LONDON.- The naked human body has the power to compel, to shock and to seduce. From the heroic, muscular male forms of Antiquity to the reclining odalisques of 19th-Century painting, nude figures have dominated the artistic traditions of the Western world. Curated by Jane Neal, The Nude in the XX and XXI brings together work by artists that revolutionised this tradition in the Modern era with new art that explores todays attitudes to the body in the raw. The 31 artists selected for the show range from pioneering painters Egon Schiele and Lucien Freud to artists including Louise Bourgeois, Marina Abramović and Tracy Emin, whose intimate explorations of the female body challenge centuries of objectification of women by men in art. Recent and specially commissioned works featured in the exhibition respond to our complex relationship with the naked body in todays culture. These include the renowned British portrait artist Jonathan Yeos study of the of the impact of plastic surgery; new work by the German artist Martin Eder, who looks to the generation who grew up with Internet porn and have a completely different relationship with the nude; and paintings by Caroline Walker, who asks what is it to be a woman and be looked at by men?.
Highlights:
Pablo Picasso, Femme Endormie, 1933
Tamara de Lempicka, Les deux Amies V, 1974
Martin Eder, Full Moon/Holiday Oil, 2015
Attila Szucs, Stars in a Moorland, 2015
Marina Abramovic, Freeing the Body, 1974/2014
Marlene Dumas, That Type of Girl, 1989
Jonathan Yeo, Neo Plane Implant Exchange II, 2012
Tracey Emin, The Perfect Dream, 2014
Noble & Webster, Two Declining Nudes, 2014
Hugo Wilson, Untitled Nude, 2015
Jane Neal:
An independent curator and writer, Jane Neal is a leading expert on the contemporary art scene in Eastern Europe. She co-authored 'Cities of the Future: 21 Century Avant Gardes' for Phaidon and curated Nightfall: New Tendencies in Figurative Painting, which featured 28 of the world's leading and most prominent emergent painters for MODEM Centre for Contemporary Arts, Debrecen, Hungary, and which travelled to the Rudolfinum in Prague in 2013.

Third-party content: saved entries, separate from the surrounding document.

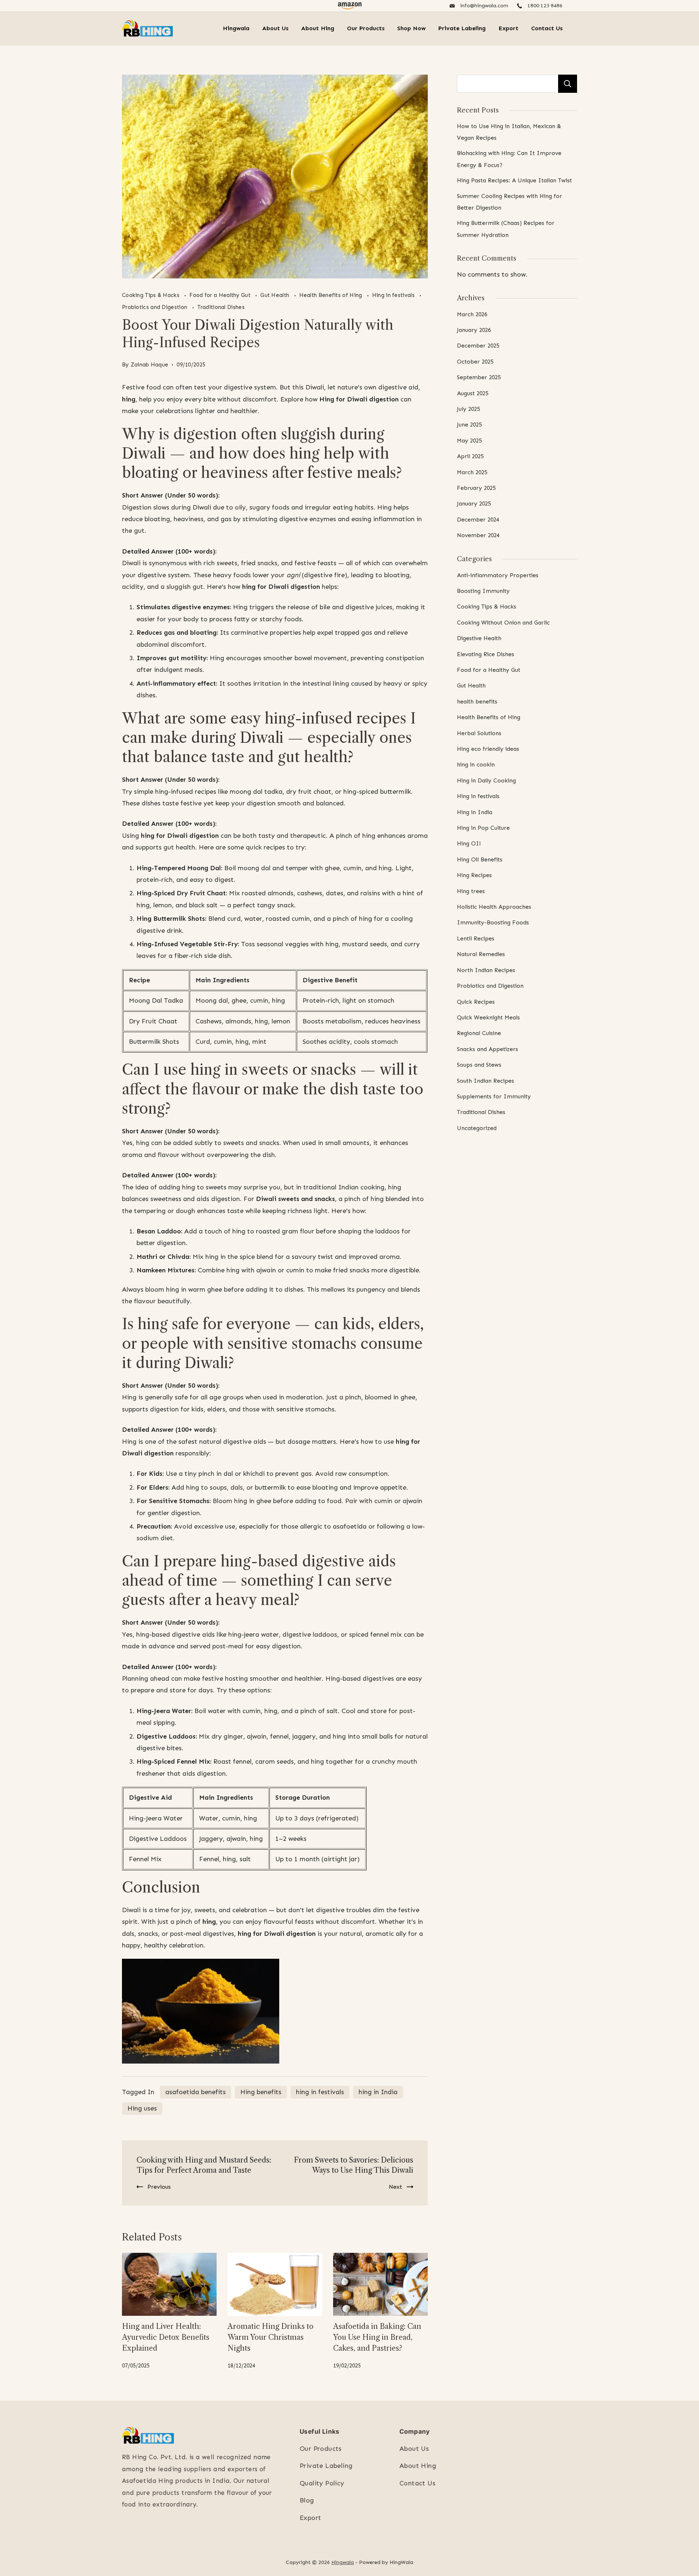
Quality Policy (322, 2483)
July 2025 (468, 408)
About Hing (317, 28)
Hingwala (236, 28)
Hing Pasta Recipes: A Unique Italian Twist (514, 180)
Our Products (365, 28)
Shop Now (411, 28)
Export (508, 28)
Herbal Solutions (479, 733)
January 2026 (474, 329)
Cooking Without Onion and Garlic (503, 622)
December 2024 (478, 519)
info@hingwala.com (484, 6)
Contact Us (546, 28)
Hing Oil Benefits (479, 859)
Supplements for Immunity (494, 1096)
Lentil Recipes (475, 938)
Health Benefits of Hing (331, 295)
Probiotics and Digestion (155, 307)
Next (395, 2186)
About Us (275, 28)
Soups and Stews (479, 1064)
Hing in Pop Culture (483, 827)
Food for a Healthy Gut (220, 295)
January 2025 (474, 503)
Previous (159, 2186)
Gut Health (275, 295)
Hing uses (142, 2108)
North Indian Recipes (486, 970)
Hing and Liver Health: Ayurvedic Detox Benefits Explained (165, 2337)
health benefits (477, 701)
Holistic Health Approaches (494, 906)
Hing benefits (260, 2092)
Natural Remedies (481, 954)
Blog (307, 2500)
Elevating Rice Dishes (485, 654)
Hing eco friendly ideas (488, 748)
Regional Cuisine (479, 1033)
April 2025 (470, 456)
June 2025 (469, 424)
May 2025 (469, 440)
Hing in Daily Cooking (486, 780)
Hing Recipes (474, 875)
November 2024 (478, 535)
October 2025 (475, 361)
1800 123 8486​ (545, 6)
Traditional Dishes (221, 307)
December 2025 (478, 345)
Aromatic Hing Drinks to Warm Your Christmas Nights (270, 2337)
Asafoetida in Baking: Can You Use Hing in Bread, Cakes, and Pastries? (377, 2337)
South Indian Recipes (485, 1080)
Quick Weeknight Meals (488, 1017)
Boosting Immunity (483, 590)
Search (567, 84)
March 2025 (472, 472)
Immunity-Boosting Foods (493, 922)
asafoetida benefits (195, 2092)
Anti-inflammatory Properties (497, 575)
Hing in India (474, 812)
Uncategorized (477, 1128)
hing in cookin (476, 764)
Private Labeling (462, 28)
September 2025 (479, 377)
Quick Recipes (476, 1001)
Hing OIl (469, 843)
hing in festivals (320, 2092)
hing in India (378, 2092)
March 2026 (472, 314)
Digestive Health (479, 638)
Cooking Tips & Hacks (151, 295)
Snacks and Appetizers (487, 1049)
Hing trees (471, 891)
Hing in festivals (394, 295)
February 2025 (476, 487)
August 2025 (472, 393)
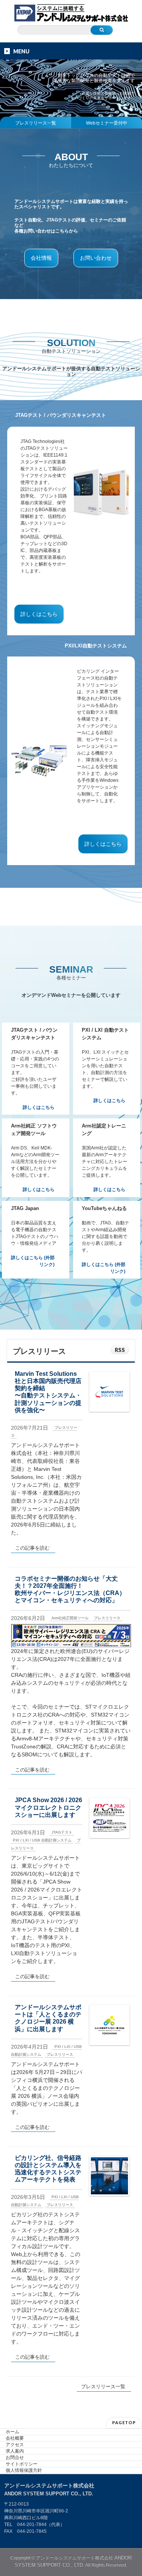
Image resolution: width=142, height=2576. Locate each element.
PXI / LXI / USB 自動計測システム (42, 1840)
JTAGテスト (61, 1832)
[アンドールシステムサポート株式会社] (71, 14)
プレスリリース (107, 1618)
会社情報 (41, 258)
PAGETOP (124, 2422)
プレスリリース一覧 (35, 123)
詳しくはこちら (39, 614)
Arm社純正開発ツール (70, 1618)
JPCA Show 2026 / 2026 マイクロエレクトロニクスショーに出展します (48, 1807)
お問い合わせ (96, 258)
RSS (120, 1350)
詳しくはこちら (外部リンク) (33, 1261)
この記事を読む (32, 1548)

Artists in the exhibition:
Marina Abramović, Zsolt Bodoni, Armin Boehm, Louise Bourgeois, Cecily Brown, Paul Cézanne, Mircea Cantor, Tamara de Lempicka, Marlene Dumas, Martin Eder, Tracey Emin, Lucian Freud, Robert Fry, Alberto Giacometti, Antony Gormley, Stéphane Graff, Gustav Klimt, Justin Mortimer, Edvard Munch, Tim Noble and Sue Webster, Pablo Picasso, Dione Roach, Egon Schiele, Dennis Scholl, Attila Szucs, Alexander Tinei, Kees van Dongen, Caroline Walker, Tom Wesselmann, Hugo Wilson and Jonathan Yeo.